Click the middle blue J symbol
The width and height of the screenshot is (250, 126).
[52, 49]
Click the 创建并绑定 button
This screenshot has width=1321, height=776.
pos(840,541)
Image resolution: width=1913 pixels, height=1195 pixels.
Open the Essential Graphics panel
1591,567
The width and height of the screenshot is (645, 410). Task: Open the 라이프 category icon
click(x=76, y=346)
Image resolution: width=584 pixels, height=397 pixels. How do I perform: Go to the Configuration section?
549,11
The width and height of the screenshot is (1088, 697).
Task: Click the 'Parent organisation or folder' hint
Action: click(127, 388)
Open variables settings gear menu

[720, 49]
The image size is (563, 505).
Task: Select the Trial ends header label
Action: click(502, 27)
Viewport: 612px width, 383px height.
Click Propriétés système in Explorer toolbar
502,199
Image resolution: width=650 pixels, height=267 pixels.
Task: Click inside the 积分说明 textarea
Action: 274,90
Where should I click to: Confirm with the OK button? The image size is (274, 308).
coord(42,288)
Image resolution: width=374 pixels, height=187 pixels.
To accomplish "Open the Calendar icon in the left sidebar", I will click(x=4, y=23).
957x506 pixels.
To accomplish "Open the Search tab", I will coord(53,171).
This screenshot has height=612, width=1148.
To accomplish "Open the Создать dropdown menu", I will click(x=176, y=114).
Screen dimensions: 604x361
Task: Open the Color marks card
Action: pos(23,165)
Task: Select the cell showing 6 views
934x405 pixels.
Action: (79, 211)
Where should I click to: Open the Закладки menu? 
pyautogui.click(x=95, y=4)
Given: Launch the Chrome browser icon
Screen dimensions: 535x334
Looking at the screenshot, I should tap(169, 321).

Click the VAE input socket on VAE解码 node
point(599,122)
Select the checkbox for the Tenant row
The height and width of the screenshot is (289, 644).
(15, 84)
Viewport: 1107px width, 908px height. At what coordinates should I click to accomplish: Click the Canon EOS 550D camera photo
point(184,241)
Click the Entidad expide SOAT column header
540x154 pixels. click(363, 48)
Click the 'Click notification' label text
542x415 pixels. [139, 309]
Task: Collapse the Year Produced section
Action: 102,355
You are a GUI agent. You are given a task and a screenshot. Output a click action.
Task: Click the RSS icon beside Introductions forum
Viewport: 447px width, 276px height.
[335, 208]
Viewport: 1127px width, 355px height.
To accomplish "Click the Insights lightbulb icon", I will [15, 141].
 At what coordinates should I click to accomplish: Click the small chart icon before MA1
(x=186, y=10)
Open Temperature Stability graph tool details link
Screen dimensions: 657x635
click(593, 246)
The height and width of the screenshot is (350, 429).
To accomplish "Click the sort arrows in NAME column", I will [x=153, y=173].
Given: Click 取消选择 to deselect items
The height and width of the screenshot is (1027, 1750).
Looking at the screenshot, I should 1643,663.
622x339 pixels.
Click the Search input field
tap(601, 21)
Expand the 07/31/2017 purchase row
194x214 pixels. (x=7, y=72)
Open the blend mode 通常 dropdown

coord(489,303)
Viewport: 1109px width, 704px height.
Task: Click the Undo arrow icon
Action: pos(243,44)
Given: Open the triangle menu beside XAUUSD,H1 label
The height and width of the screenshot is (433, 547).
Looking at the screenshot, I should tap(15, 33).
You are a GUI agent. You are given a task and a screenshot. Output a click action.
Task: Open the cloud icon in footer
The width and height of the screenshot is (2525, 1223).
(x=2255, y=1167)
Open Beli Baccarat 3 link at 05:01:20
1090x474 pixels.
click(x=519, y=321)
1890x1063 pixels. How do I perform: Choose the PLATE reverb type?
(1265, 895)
※
Aim
Please recast the records above as a JSON list of strings, one string per line, leaving out blank lines.

Solution for this task
[
  "Click the middle blue J symbol",
  "The width and height of the screenshot is (250, 126).",
  "[52, 49]",
  "Click the 创建并绑定 button",
  "This screenshot has width=1321, height=776.",
  "pos(840,541)",
  "Image resolution: width=1913 pixels, height=1195 pixels.",
  "Open the Essential Graphics panel",
  "1591,567",
  "The width and height of the screenshot is (645, 410). Task: Open the 라이프 category icon",
  "click(x=76, y=346)",
  "Image resolution: width=584 pixels, height=397 pixels. How do I perform: Go to the Configuration section?",
  "549,11",
  "The width and height of the screenshot is (1088, 697).",
  "Task: Click the 'Parent organisation or folder' hint",
  "Action: click(127, 388)",
  "Open variables settings gear menu",
  "[720, 49]",
  "The image size is (563, 505).",
  "Task: Select the Trial ends header label",
  "Action: click(502, 27)",
  "Viewport: 612px width, 383px height.",
  "Click Propriétés système in Explorer toolbar",
  "502,199",
  "Image resolution: width=650 pixels, height=267 pixels.",
  "Task: Click inside the 积分说明 textarea",
  "Action: 274,90",
  "Where should I click to: Confirm with the OK button? The image size is (274, 308).",
  "coord(42,288)",
  "Image resolution: width=374 pixels, height=187 pixels.",
  "To accomplish \"Open the Calendar icon in the left sidebar\", I will click(x=4, y=23).",
  "957x506 pixels.",
  "To accomplish \"Open the Search tab\", I will coord(53,171).",
  "This screenshot has height=612, width=1148.",
  "To accomplish \"Open the Создать dropdown menu\", I will click(x=176, y=114).",
  "Screen dimensions: 604x361",
  "Task: Open the Color marks card",
  "Action: pos(23,165)",
  "Task: Select the cell showing 6 views",
  "934x405 pixels.",
  "Action: (79, 211)",
  "Where should I click to: Open the Закладки menu? ",
  "pyautogui.click(x=95, y=4)",
  "Given: Launch the Chrome browser icon",
  "Screen dimensions: 535x334",
  "Looking at the screenshot, I should tap(169, 321).",
  "Click the VAE input socket on VAE解码 node",
  "point(599,122)",
  "Select the checkbox for the Tenant row",
  "The height and width of the screenshot is (289, 644).",
  "(15, 84)",
  "Viewport: 1107px width, 908px height. At what coordinates should I click to accomplish: Click the Canon EOS 550D camera photo",
  "point(184,241)",
  "Click the Entidad expide SOAT column header",
  "540x154 pixels. click(363, 48)",
  "Click the 'Click notification' label text",
  "542x415 pixels. [139, 309]",
  "Task: Collapse the Year Produced section",
  "Action: 102,355",
  "You are a GUI agent. You are given a task and a screenshot. Output a click action.",
  "Task: Click the RSS icon beside Introductions forum",
  "Viewport: 447px width, 276px height.",
  "[335, 208]",
  "Viewport: 1127px width, 355px height.",
  "To accomplish \"Click the Insights lightbulb icon\", I will [15, 141].",
  " At what coordinates should I click to accomplish: Click the small chart icon before MA1",
  "(x=186, y=10)",
  "Open Temperature Stability graph tool details link",
  "Screen dimensions: 657x635",
  "click(593, 246)",
  "The height and width of the screenshot is (350, 429).",
  "To accomplish \"Click the sort arrows in NAME column\", I will [x=153, y=173].",
  "Given: Click 取消选择 to deselect items",
  "The height and width of the screenshot is (1027, 1750).",
  "Looking at the screenshot, I should 1643,663.",
  "622x339 pixels.",
  "Click the Search input field",
  "tap(601, 21)",
  "Expand the 07/31/2017 purchase row",
  "194x214 pixels. (x=7, y=72)",
  "Open the blend mode 通常 dropdown",
  "coord(489,303)",
  "Viewport: 1109px width, 704px height.",
  "Task: Click the Undo arrow icon",
  "Action: pos(243,44)",
  "Given: Open the triangle menu beside XAUUSD,H1 label",
  "The height and width of the screenshot is (433, 547).",
  "Looking at the screenshot, I should tap(15, 33).",
  "You are a GUI agent. You are given a task and a screenshot. Output a click action.",
  "Task: Open the cloud icon in footer",
  "The width and height of the screenshot is (2525, 1223).",
  "(x=2255, y=1167)",
  "Open Beli Baccarat 3 link at 05:01:20",
  "1090x474 pixels.",
  "click(x=519, y=321)",
  "1890x1063 pixels. How do I perform: Choose the PLATE reverb type?",
  "(1265, 895)"
]